Many people see their gifts and skills simply as means to a livelihood, a means to an end – our own end. Selling our skills to earn a comfortable living, provide for our family and live the good life is a common ambition. There’s nothing wrong with ambition. The question is whether we are made simply for our own enjoyment or for something greater. Is our skill only for sale, or is it for worship?
In Exodus God instructs Moses to build a tabernacle where his presence could dwell and around which his people could worship Him. The work would require significant materials, but also a high level of skilled craftsmanship. How was Moses to get that? Well, God had an answer.
Building human tabernacles
Several lessons from this passage are relevant to missions today. First, God is the initiator of all his work in and through us, and He is the giver of all skills and gifts – even those that we might think we have acquired. Indeed Bezalel and Oholiab worked hard to become skilled craftsmen. However, the Lord said that He had not only called them and appointed them, but that He had given them the ability to acquire those skills: “I have filled him with the Spirit of God in wisdom, in understanding, in knowledge, and in all kinds of craftsmanship.” (Exodus 31:3).

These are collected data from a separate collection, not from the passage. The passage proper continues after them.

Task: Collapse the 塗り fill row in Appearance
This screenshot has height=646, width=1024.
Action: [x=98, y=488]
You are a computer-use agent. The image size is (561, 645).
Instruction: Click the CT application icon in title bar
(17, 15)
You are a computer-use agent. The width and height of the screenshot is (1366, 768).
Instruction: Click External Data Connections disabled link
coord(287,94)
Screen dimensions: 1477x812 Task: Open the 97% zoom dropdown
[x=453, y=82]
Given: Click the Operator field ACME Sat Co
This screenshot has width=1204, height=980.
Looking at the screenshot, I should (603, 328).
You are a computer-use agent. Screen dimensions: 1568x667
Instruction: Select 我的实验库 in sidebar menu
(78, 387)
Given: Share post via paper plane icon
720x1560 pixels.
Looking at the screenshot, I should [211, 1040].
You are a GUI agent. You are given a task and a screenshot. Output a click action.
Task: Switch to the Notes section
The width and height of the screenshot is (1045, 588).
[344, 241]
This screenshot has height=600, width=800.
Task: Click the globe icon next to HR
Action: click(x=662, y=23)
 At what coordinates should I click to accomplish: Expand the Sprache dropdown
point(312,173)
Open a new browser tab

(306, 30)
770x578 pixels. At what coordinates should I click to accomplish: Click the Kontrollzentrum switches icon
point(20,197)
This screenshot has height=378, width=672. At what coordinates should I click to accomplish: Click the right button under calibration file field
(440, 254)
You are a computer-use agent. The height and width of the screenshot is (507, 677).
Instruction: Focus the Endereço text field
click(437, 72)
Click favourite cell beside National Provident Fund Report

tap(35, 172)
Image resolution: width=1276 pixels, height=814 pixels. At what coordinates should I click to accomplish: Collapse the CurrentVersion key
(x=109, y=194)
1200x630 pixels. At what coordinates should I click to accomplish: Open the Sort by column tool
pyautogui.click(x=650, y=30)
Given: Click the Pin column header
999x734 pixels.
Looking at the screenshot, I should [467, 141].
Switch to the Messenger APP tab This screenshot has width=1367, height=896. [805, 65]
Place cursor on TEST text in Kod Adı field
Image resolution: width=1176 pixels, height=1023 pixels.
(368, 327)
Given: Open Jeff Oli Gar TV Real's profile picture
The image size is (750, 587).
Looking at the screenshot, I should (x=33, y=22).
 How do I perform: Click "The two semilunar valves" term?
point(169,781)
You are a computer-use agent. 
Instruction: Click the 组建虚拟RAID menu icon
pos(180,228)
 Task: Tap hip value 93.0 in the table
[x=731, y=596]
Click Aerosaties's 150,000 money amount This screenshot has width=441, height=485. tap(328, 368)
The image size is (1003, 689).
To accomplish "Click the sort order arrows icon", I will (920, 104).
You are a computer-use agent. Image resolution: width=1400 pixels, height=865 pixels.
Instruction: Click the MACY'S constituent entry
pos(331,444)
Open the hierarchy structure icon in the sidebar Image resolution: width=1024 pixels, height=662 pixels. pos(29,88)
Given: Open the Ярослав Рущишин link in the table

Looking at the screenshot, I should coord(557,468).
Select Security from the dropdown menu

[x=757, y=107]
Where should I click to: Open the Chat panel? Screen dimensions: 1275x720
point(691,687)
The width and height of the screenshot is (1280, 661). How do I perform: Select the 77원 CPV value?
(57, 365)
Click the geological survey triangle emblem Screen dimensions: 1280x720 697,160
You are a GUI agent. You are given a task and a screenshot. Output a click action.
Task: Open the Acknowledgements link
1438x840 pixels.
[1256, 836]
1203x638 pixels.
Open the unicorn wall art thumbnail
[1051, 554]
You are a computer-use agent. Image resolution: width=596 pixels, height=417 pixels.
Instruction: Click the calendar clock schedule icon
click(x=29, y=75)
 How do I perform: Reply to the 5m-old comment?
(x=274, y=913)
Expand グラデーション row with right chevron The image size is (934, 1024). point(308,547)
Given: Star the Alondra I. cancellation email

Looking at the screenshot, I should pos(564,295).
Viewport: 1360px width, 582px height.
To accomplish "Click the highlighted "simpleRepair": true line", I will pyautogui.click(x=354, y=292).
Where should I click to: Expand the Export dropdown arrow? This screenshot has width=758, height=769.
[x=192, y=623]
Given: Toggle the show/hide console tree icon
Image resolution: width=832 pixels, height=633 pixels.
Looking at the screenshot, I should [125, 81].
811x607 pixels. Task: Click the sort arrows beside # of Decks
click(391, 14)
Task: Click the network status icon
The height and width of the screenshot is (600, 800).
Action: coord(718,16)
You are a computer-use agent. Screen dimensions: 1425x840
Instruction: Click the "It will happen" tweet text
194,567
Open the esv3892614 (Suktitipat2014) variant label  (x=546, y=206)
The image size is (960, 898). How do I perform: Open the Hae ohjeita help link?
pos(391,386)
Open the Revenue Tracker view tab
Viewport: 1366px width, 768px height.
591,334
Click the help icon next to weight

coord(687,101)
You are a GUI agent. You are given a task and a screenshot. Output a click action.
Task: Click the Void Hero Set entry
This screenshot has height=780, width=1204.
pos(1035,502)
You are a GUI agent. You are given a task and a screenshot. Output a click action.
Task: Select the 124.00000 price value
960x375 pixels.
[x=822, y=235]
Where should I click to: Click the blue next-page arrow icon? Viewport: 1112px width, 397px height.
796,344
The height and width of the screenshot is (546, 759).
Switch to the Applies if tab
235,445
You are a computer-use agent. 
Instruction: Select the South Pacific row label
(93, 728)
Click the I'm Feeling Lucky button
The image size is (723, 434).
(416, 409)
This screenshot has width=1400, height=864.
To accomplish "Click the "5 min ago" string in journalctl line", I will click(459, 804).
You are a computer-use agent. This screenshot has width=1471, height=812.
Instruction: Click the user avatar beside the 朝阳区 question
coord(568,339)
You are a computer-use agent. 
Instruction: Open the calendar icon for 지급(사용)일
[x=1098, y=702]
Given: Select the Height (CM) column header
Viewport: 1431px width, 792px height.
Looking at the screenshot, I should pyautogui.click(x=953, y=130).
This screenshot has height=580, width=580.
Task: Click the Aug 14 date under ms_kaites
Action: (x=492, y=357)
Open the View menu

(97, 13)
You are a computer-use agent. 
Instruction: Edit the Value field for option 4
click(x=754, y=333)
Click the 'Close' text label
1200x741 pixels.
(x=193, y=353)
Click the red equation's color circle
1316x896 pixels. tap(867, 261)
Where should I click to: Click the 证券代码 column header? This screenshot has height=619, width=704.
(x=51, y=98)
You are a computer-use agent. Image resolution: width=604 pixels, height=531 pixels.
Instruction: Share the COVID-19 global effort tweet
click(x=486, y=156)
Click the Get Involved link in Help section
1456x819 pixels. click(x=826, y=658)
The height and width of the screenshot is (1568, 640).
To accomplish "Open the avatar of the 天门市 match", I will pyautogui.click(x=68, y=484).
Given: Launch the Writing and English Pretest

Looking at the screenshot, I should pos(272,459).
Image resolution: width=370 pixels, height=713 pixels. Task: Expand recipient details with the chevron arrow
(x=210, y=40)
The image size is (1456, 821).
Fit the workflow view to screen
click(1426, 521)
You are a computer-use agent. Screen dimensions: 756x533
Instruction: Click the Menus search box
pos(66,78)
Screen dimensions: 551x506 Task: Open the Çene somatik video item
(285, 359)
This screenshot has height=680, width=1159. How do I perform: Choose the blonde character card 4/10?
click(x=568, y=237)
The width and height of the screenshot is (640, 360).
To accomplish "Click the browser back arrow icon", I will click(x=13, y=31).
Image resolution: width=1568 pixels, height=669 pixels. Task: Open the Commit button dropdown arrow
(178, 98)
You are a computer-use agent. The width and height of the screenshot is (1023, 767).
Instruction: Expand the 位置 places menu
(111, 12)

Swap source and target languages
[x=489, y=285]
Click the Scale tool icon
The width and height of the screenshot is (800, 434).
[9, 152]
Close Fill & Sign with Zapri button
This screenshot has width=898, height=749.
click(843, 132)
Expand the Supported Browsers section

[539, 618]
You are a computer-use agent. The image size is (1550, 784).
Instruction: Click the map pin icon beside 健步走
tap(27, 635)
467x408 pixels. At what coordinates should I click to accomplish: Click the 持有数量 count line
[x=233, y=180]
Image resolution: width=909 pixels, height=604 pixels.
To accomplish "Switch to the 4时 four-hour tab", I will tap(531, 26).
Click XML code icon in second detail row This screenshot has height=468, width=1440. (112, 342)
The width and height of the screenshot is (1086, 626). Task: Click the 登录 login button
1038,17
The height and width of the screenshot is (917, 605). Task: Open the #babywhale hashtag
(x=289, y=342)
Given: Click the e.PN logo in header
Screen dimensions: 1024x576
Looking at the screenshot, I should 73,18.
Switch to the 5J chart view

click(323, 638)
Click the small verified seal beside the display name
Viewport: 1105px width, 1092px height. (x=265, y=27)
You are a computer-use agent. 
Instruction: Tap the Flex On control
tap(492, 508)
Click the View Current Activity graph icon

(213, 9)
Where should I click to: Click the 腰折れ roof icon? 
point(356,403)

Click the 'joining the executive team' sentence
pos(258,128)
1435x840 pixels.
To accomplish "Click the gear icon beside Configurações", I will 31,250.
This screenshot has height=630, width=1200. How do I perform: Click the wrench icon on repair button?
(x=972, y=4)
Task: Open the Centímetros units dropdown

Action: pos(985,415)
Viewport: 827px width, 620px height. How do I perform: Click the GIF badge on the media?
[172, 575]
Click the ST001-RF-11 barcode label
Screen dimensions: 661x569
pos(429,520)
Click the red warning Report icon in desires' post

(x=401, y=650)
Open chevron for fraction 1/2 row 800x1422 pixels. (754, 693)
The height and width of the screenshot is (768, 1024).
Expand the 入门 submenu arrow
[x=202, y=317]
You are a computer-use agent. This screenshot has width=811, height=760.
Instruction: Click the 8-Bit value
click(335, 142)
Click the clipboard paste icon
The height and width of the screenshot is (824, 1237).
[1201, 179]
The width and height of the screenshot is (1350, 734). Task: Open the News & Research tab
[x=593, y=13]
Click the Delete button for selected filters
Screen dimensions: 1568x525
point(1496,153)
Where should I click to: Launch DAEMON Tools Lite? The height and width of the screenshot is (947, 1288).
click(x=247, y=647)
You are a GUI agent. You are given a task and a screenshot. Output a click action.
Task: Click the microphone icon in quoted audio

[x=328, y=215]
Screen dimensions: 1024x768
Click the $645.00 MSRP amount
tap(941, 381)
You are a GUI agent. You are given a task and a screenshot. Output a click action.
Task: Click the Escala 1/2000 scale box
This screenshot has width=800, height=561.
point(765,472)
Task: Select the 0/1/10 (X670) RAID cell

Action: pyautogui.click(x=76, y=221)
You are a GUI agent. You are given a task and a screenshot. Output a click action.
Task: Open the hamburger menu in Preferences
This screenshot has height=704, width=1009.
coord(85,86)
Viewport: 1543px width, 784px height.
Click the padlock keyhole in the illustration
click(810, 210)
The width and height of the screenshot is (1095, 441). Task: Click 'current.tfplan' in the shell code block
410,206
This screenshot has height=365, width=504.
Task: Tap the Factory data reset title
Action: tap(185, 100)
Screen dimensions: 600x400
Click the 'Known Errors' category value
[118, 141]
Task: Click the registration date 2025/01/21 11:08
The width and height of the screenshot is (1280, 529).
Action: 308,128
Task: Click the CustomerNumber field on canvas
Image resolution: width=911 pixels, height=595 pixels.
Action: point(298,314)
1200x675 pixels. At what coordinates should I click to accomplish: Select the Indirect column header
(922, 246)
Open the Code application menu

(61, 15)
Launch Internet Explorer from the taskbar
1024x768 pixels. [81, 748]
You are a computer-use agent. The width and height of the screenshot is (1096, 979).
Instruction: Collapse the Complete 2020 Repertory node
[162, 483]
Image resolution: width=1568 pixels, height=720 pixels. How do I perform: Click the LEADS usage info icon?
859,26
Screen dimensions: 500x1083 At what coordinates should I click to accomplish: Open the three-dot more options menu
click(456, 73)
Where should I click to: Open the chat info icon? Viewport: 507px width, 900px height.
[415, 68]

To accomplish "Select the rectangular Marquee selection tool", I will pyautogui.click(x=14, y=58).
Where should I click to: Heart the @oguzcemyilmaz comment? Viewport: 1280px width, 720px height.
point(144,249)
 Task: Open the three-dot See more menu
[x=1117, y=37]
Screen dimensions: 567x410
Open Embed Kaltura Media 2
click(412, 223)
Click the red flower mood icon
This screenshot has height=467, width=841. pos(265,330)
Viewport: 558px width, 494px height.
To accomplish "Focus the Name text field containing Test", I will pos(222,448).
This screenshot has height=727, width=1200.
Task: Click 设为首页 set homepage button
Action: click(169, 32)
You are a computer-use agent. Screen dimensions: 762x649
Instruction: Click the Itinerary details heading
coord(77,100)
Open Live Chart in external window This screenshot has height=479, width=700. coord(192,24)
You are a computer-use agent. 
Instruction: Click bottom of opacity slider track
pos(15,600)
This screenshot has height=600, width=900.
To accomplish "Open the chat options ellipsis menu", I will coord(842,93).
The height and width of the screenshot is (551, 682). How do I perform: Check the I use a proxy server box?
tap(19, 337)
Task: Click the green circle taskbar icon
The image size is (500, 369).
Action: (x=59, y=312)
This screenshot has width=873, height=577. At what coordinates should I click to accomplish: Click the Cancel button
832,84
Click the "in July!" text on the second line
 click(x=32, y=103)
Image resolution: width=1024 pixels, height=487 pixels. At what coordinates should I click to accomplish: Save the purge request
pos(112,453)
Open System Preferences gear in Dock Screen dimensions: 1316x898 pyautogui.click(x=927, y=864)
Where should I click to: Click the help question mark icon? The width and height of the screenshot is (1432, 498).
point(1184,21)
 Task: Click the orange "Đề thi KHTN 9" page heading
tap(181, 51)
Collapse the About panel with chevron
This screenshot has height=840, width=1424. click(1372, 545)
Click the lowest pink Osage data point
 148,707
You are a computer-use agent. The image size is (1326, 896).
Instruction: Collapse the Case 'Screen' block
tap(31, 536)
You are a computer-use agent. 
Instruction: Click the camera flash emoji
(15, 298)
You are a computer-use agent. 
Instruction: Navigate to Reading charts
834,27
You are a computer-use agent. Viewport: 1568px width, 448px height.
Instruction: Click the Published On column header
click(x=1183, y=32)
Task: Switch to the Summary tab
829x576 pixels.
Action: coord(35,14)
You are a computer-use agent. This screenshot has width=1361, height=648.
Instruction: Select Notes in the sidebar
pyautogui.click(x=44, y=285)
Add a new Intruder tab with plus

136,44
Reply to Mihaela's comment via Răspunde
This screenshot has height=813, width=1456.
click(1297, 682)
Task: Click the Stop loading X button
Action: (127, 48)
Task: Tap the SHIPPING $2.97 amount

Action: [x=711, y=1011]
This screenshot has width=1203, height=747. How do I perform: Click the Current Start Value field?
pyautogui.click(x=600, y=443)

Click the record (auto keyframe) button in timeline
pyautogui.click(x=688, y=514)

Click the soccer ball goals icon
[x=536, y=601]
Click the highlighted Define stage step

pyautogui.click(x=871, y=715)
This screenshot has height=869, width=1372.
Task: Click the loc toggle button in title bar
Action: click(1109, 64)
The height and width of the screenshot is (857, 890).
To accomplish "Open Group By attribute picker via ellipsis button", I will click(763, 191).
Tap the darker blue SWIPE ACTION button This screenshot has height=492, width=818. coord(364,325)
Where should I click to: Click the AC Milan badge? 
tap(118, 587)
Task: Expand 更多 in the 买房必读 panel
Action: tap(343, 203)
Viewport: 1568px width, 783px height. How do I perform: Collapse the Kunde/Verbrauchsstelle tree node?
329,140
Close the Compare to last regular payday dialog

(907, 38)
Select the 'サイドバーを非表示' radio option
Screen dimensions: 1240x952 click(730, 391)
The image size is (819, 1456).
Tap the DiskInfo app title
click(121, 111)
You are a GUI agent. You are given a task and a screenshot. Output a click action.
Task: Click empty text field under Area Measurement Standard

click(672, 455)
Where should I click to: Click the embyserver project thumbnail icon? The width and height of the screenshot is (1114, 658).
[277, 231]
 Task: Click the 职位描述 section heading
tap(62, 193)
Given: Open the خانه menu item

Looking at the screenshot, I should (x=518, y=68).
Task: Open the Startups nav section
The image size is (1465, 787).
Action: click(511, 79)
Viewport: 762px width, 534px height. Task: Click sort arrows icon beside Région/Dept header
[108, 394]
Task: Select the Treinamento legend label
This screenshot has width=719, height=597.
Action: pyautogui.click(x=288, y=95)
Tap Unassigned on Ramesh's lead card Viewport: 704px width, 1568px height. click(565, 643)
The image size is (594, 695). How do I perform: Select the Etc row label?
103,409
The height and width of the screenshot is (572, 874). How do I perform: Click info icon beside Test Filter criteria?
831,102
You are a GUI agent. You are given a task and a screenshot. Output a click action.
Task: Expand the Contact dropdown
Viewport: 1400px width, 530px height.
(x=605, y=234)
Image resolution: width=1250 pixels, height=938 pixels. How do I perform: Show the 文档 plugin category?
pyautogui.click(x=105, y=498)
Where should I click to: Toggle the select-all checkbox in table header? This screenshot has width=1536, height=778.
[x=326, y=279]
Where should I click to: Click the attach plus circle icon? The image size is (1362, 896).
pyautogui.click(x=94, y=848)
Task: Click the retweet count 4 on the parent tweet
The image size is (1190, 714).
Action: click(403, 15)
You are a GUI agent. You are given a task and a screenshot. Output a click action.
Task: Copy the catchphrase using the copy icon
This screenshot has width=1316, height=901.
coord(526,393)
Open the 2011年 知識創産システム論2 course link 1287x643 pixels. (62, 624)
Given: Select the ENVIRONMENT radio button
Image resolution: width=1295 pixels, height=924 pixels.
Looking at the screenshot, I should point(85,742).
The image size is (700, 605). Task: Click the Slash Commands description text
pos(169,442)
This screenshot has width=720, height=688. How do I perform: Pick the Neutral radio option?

Then God provided for others with skill to join this work. Finally, God’s people had a heart to give for the needed materials. Both Bezalel and Oholiab, as well as the children of Israel, recognised that God’s gifts and the skills were not meant for acquiring more for themselves. They were meant for worship and for building God’s tabernacle.
The Lord is still calling people with diverse skills to engage in his work of building human tabernacles, the dwelling place of the Holy Spirit. He gifts people with diverse spiritual gifts and all kinds of knowledge and skill for this work. He uses those with abilities in medicine, engineering, accounting, theology, education, law, construction, agriculture, plumbing, nursing, computing and others! These skills have come from the Lord so that each of us may use them to make Him known. They can be turned over to the Saviour for the sake of those who will otherwise live and die without ever hearing his good news.
God is using professionals
Twenty-one years ago, my wife, Joanna, and I chose to put our skill in medicine at God’s disposal for his global mission. We have been blessed to see God use such little offering in the life of patients and their families in a mission hospital in a predominantly Muslim country. We have seen the door to a 100 percent Muslim village open to the gospel because of the gift of medicine. We have seen young men become disciples of Jesus – and now they are carrying the gospel to others.
Many who still live without the light of the gospel will not welcome a traditional missionary, but they will welcome a skilled professional. Many of those who brought us the gospel are themselves professionals. The only skill that God cannot use is one that has not been surrendered to Him as an act of worship. Let us today offer Him our gifts and skills for his global mission.